Out for a walk in the lovely countryside, she stumbles across an abandoned little house just as it starts to rain and takes shelter. There she meets Robert Llewellyn, the farmer who owns the house, and though the pair initially spar a bit, he soon comes to recognizes that she is a strong, independent woman. She soon discovers that her grandfather had once owned the lovely cottage, so she rents it from him, and he spends his precious days helping her to clean it up and furnish it. A very charming and sweet relationship quickly develops between them—but she can’t bring herself to tell him that she’s a doctor.

It comes out, though, first because she so easily delivers breech twin lambs in a field, and then delivers a farmwife’s baby when the doctor is too far away to get there in time. Then her old boyfriend Dr. Stephen Grey, who keeps arrogantly insisting that Sara marry him, turns up and takes her out now and then, and has private chats with Robert. A local district nurse also seems to know Sara’s past, and circulates mean rumors.

Robert himself is a very sympathetic character, a successful farmer for the past five years. He brings books and flowers to Sara, and is always thoughtful and respectful, “the one man who had never harried her, or told her what to do, or attempted to do her thinking for her.” Sigh. For once, a VNRN love interest you can actually love yourself.

But when Robert tries to learn more about her, Sara’s secret causes her to be crisply rude to him one too many times, and the relationship cools dramatically. Then there’s a plane crash in the hills above Sara’s house, and of course she is one of the first people there and takes a lead role in managing the crash victims. Ultimately she crawls into the fuselage to get the pilot out, and the wreck caves in around her. She wakes the next morning in Robert’s bed wearing Robert’s pajamas, and a silly scandal circulates, which only puts more distance between them. Ultimately, after one final frigid exchange, she decides it’s a lost cause and is literally on the way out the door to take a job in Nigeria when Robert’s housekeeper drops by to tell her that Robert has gone into some sort of cave to rescue a lost sheep—and also that he’s seemed heartbroken of late; has she turned him down?—and she has a bad feeling about the whole thing. Sara immediately tears off through the storm to Robert’s farm, and then into this cave/well, where she finds Robert has broken his leg in two places and the water is rising!

In some ways this book reads more like a contemporary romance novel because it focuses almost entirely on the relationship between Robert and Sara. Sure, other stuff happens, but most of it is about them working together to clean up Sara’s house, with many gentle exchanges and conversations.
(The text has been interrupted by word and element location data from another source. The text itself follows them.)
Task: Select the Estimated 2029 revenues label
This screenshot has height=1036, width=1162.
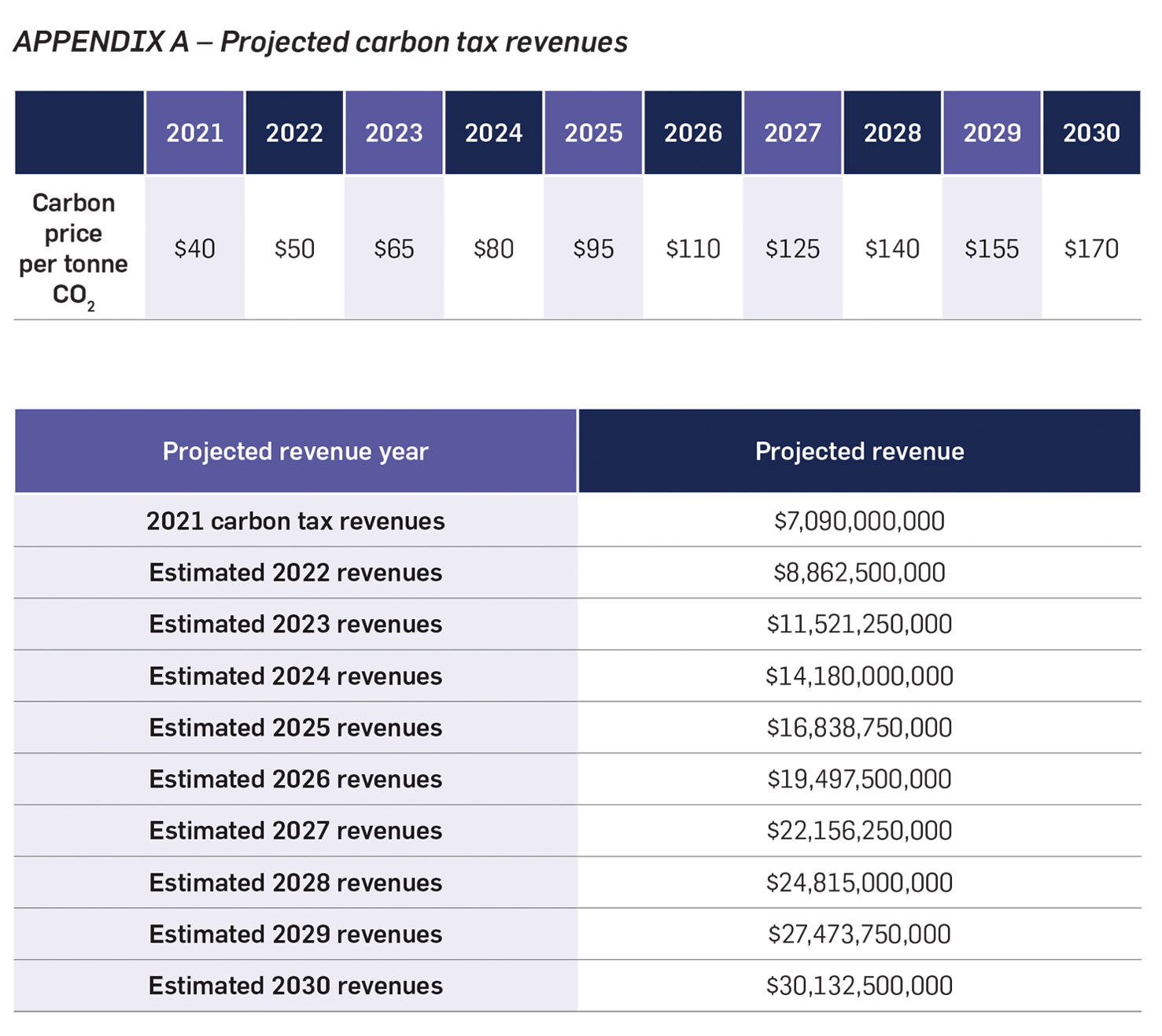Action: [x=295, y=935]
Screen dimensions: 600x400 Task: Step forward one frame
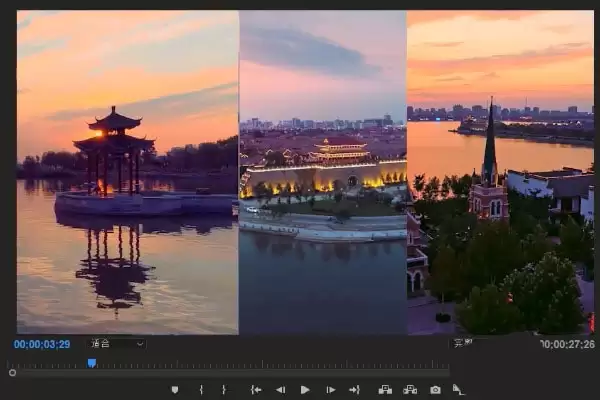[x=331, y=390]

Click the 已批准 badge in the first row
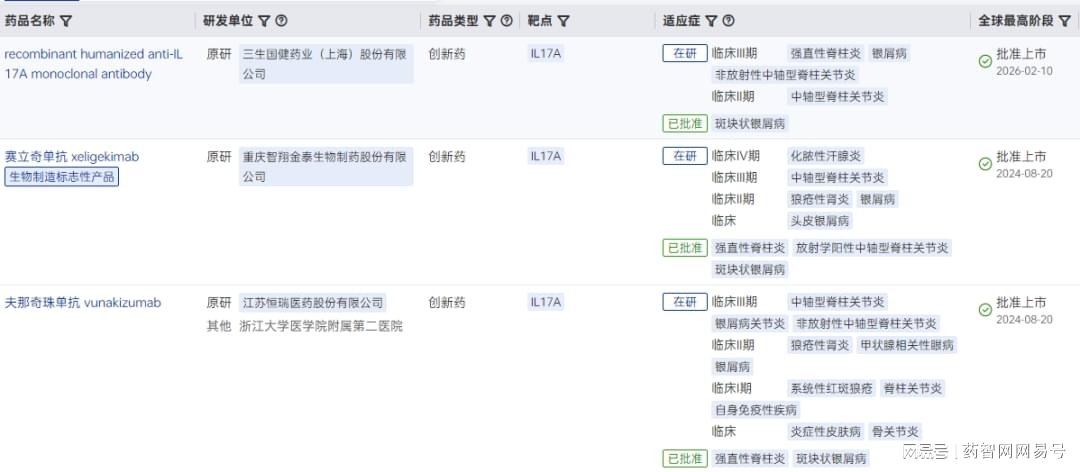684,124
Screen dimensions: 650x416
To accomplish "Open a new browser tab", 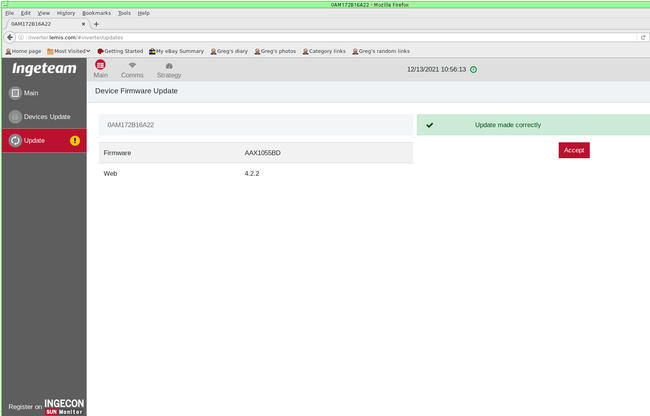I will pos(96,24).
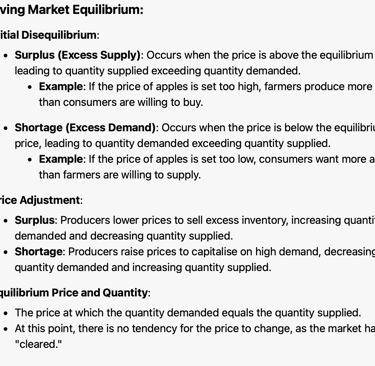Click text "demanded and decreasing quantity supplied."

tap(124, 236)
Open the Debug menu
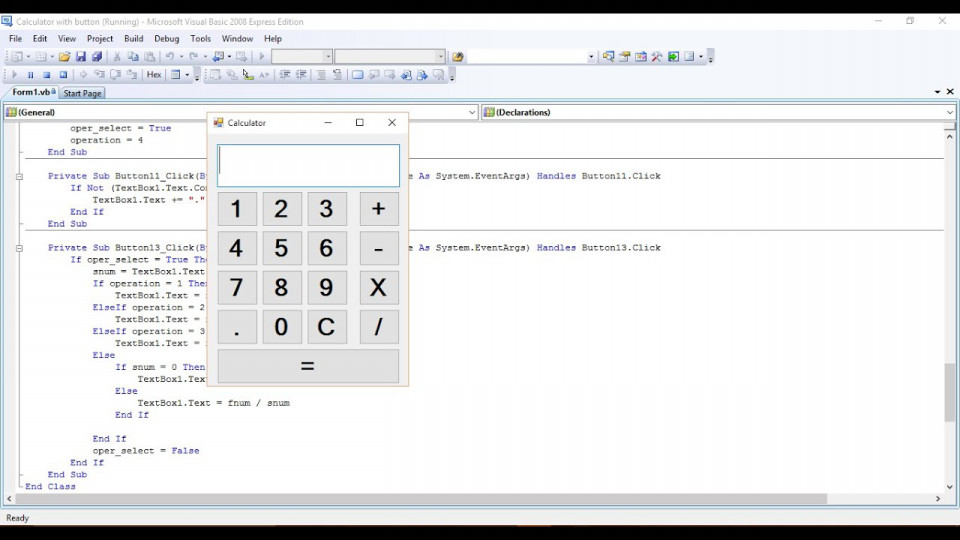Viewport: 960px width, 540px height. pyautogui.click(x=166, y=39)
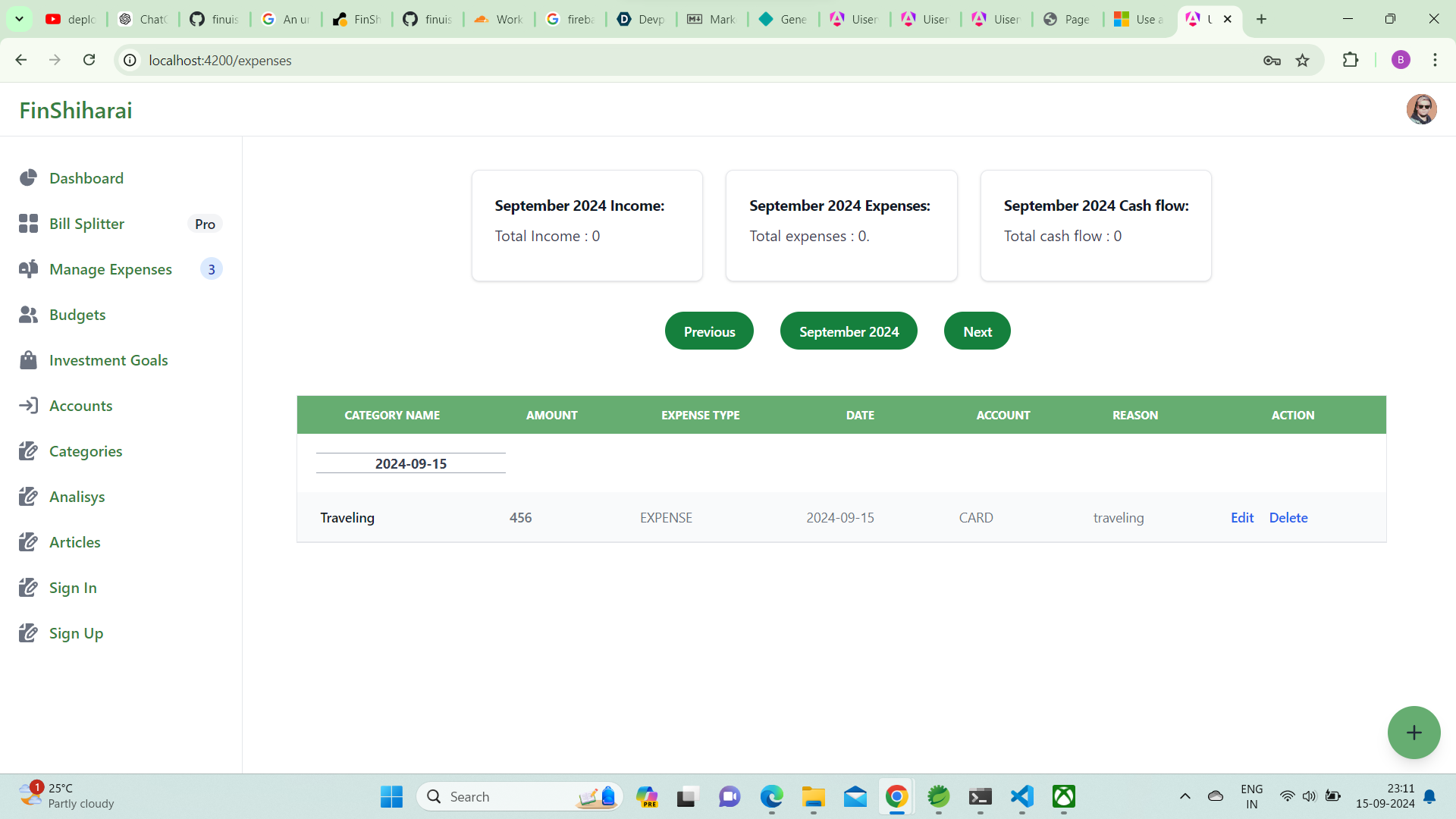Open Accounts arrow icon in sidebar

coord(28,406)
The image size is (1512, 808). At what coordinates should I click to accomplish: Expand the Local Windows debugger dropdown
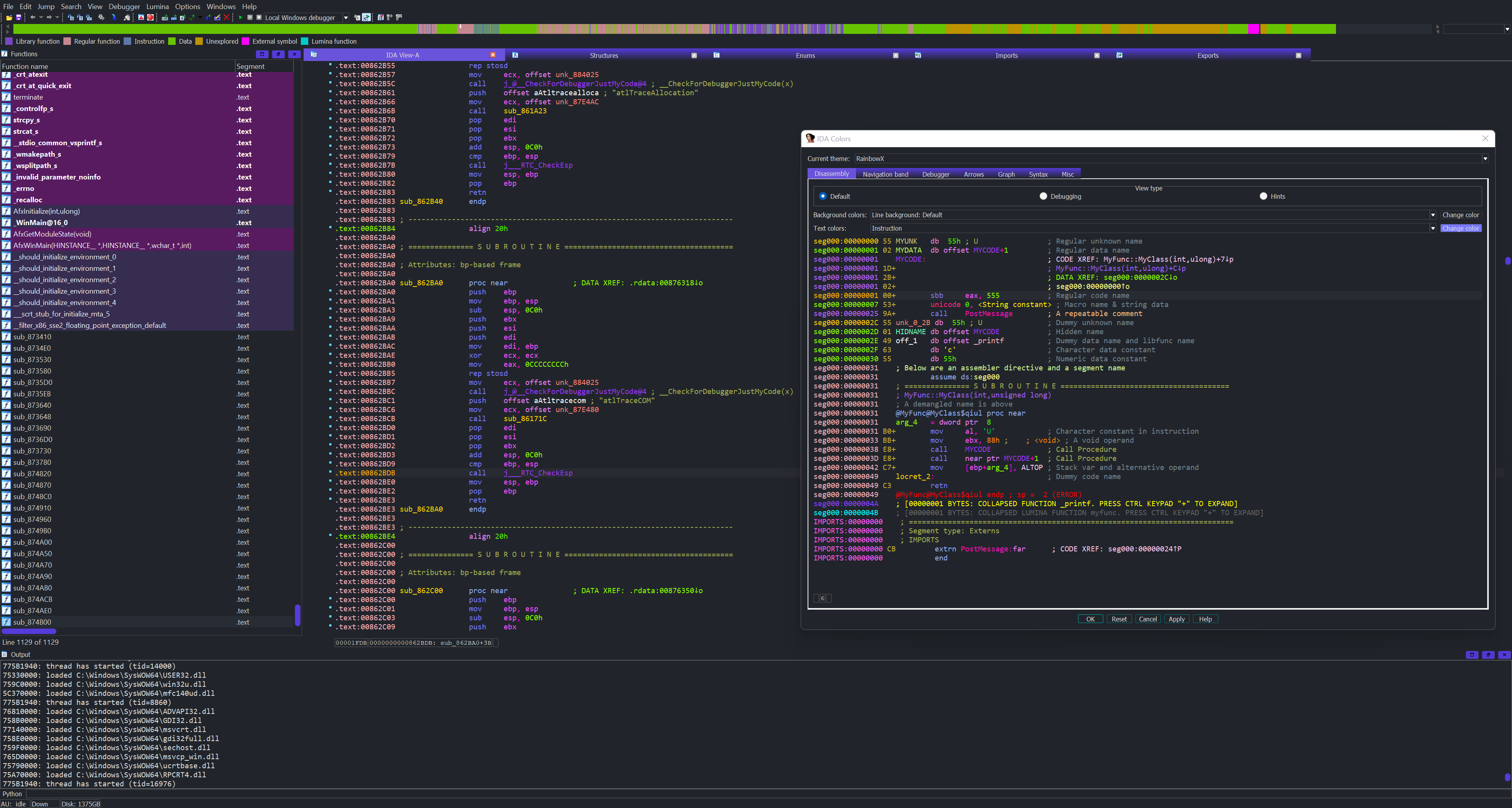click(x=346, y=18)
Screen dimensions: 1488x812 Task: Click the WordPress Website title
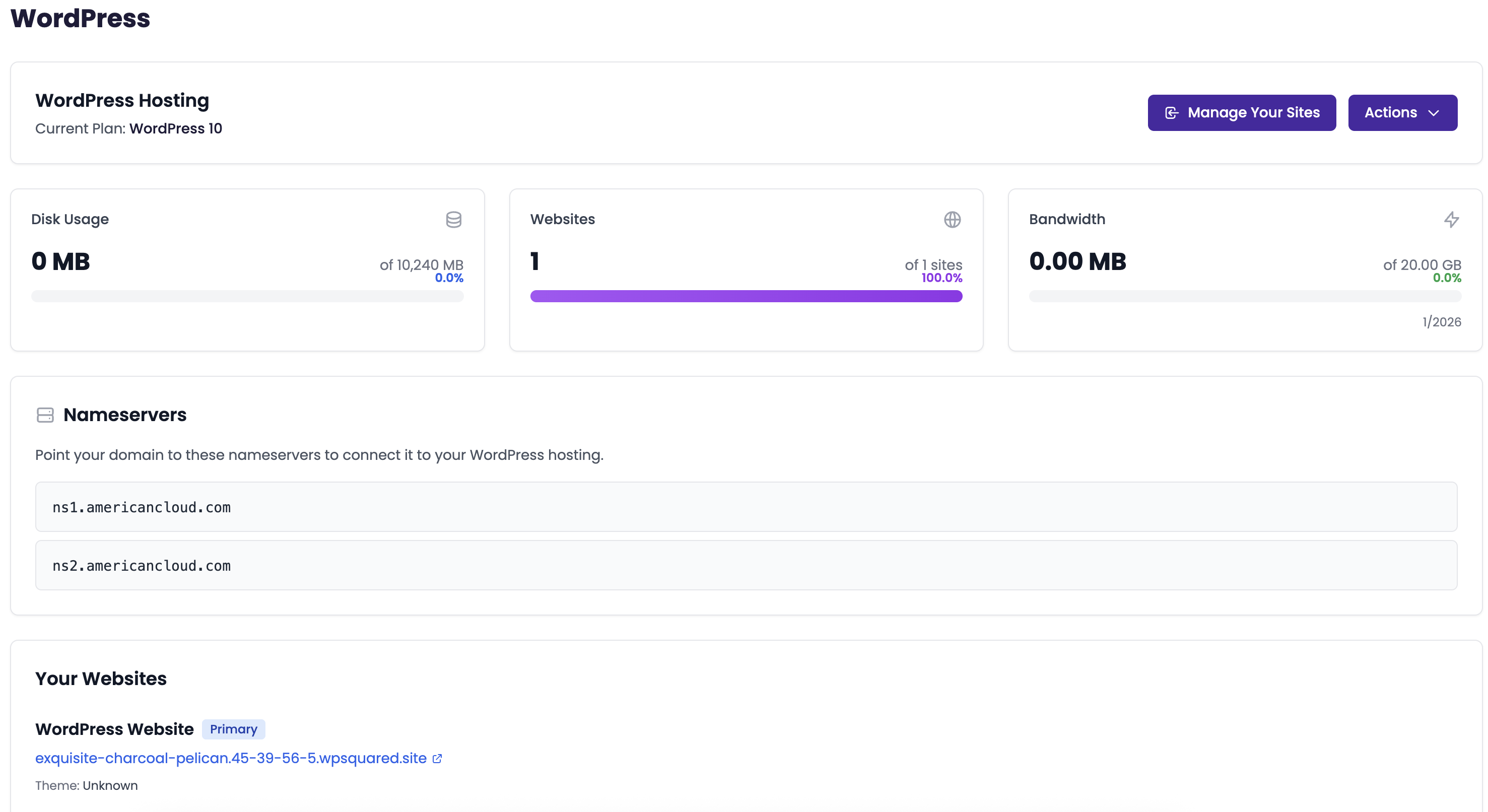[x=114, y=729]
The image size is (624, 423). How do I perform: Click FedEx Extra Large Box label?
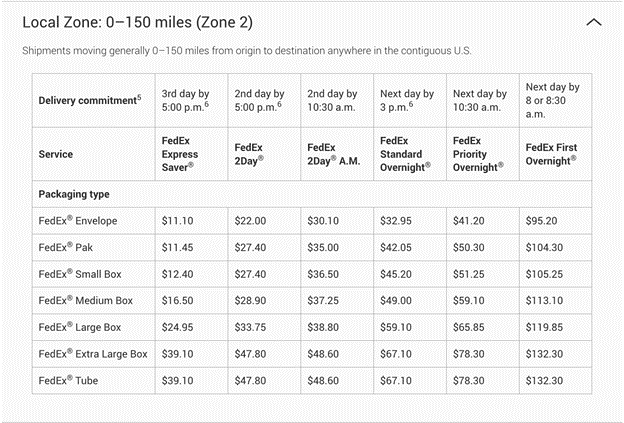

As I have already said, Robert is a true rarity in a VNRN in that he’s a man who seems to enjoy arranging furniture and bringing in flowers, he’s never domineering or predatory, but truly a quiet, confident man drawn to a strong woman. The descriptions of the Welsh countryside and Sara’s little cottage in a valley are really magnificent and beautiful, even when she is slogging through the mud in the rain you feel like you’re in it with her. Elizabeth Gilzean has been a very hit-or-miss writer, giving us three C-grade books of the six I’ve read, but this story proves she had talent, and if she didn’t always deliver, with this one she really brought it home.